Die Kulturagenden wiederum sollten laut diesen Überlegungen Doris Schmidauer als Staatssekretärin angeboten werden. Schmidauer war Geschäftsführerin des Parlamentsklubs der Grünen.

Dass die First Lady in parteiinternen Umbauplänen einer anderen Partei aufscheint, wirft zumindest politische Fragen auf – auch wenn all das nie umgesetzt wurde.

Auch Parteizentrale im Visier

Nicht nur Ministerien, auch die Parteizentrale sollte neu besetzt werden. Bundesparteigeschäftsführer Klaus Seltenheim hätte mit Babler gehen müssen.
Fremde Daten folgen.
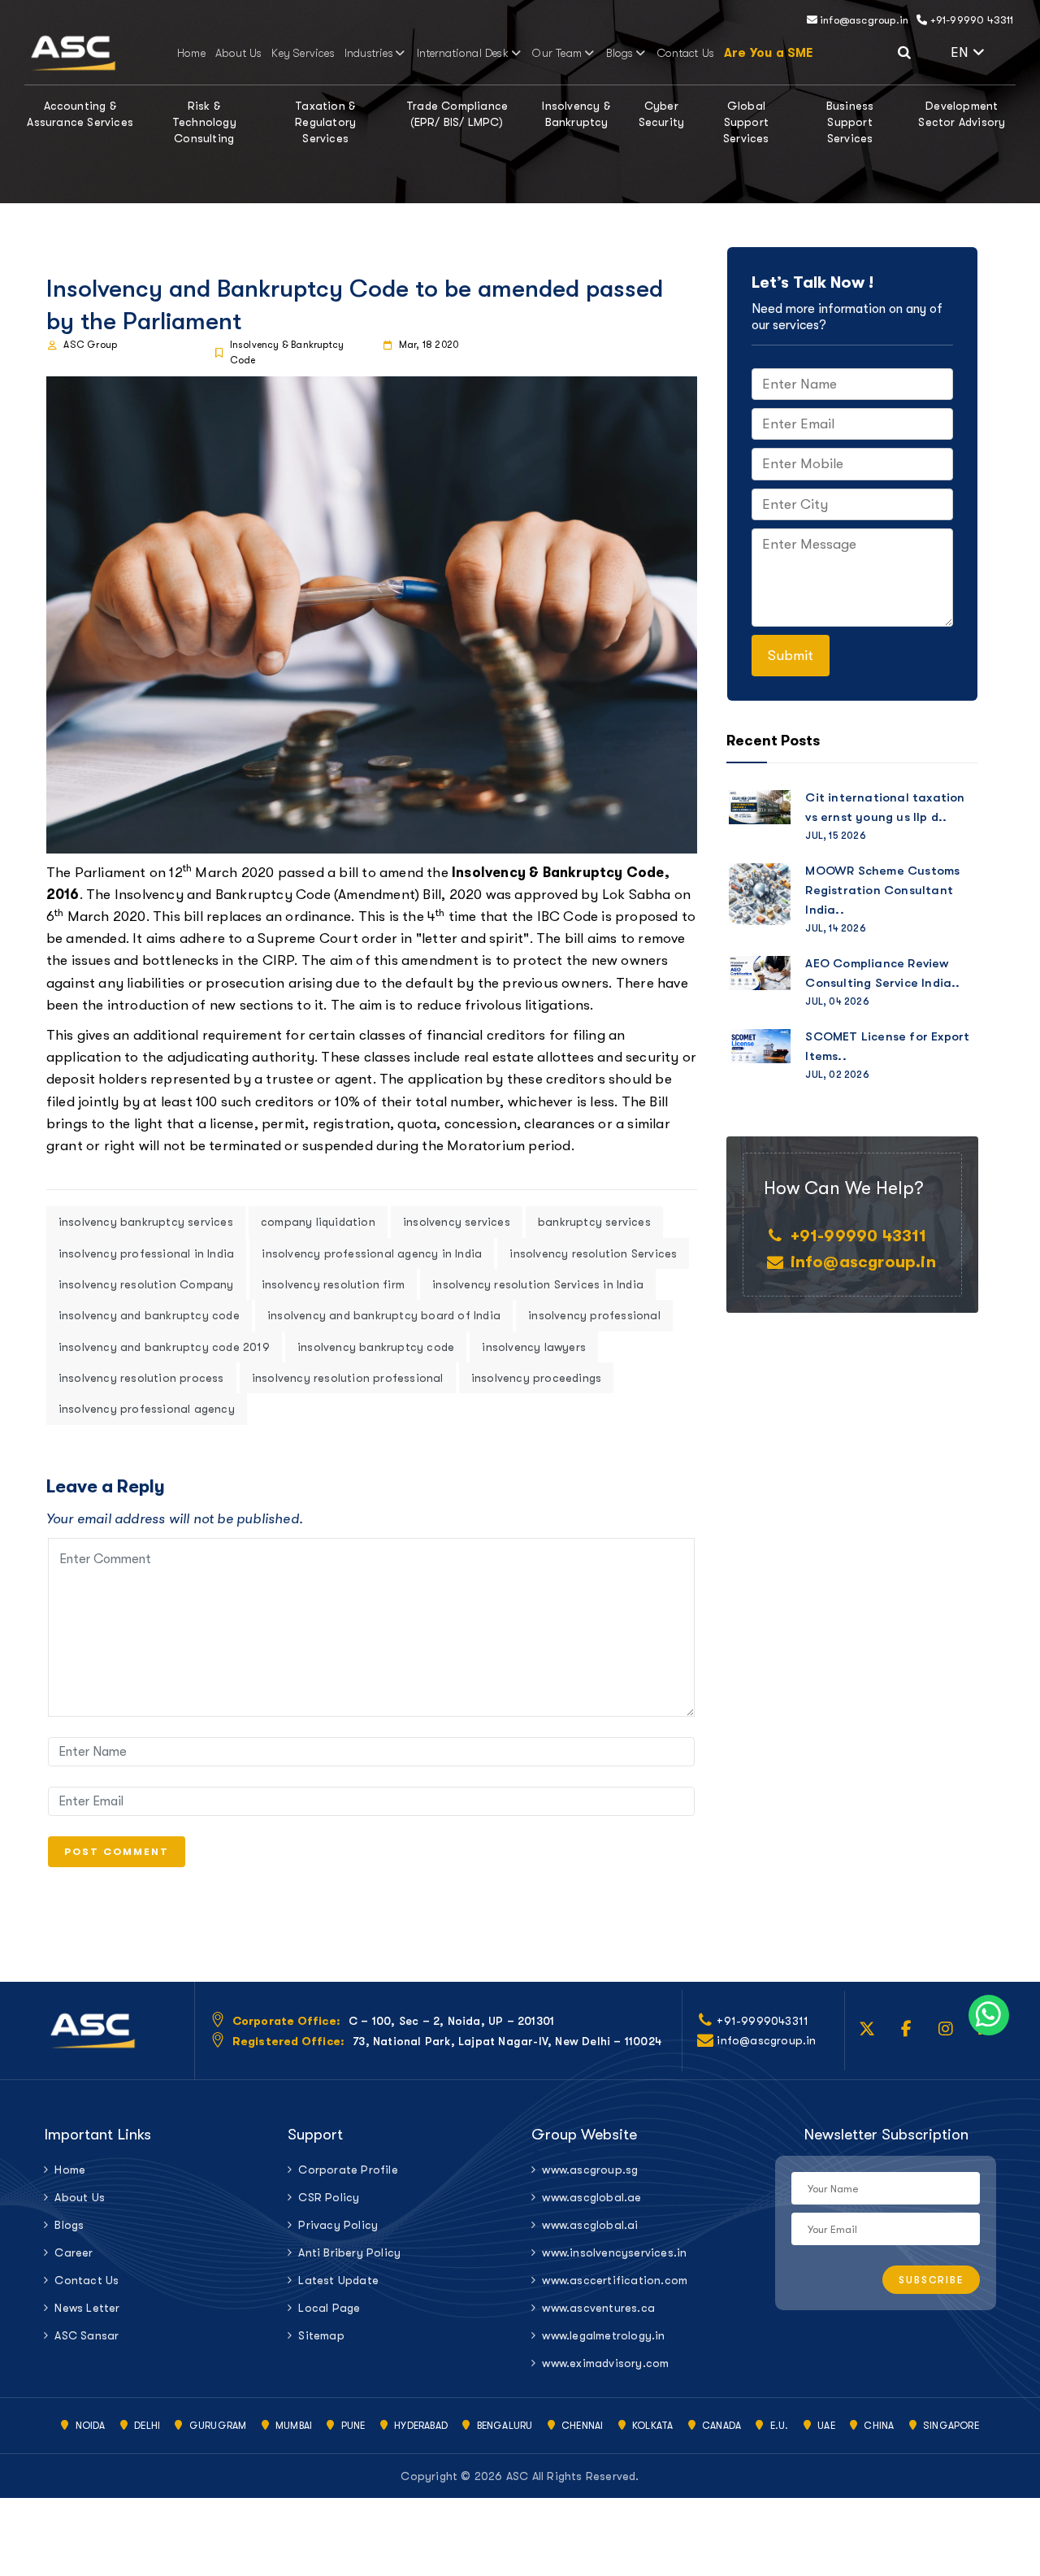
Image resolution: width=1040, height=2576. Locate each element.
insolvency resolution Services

Ihn hätte Thomas Drozda, ein enger Kern-Vertrauter und früherer Bundesgeschäftsführer, ersetzen sollen. Als Stellvertreterin wird Ruth Manninger genannt.

Offiziell blieb alles Spekulation – Kern trat nicht an. Doch die geschilderten Details zeichnen das Bild eines nahezu fertigen Schattenkabinetts, das weder Parteitag noch Wähler je legitimiert hätten.

Dass ein Ex-Kanzler parallel zu einem amtierenden Parteichef konkrete Ministerrochaden durchdenkt und sogar Gespräche in der Hofburg führt, wirft Fragen zur parteiinternen Loyalität und politischen Kultur auf.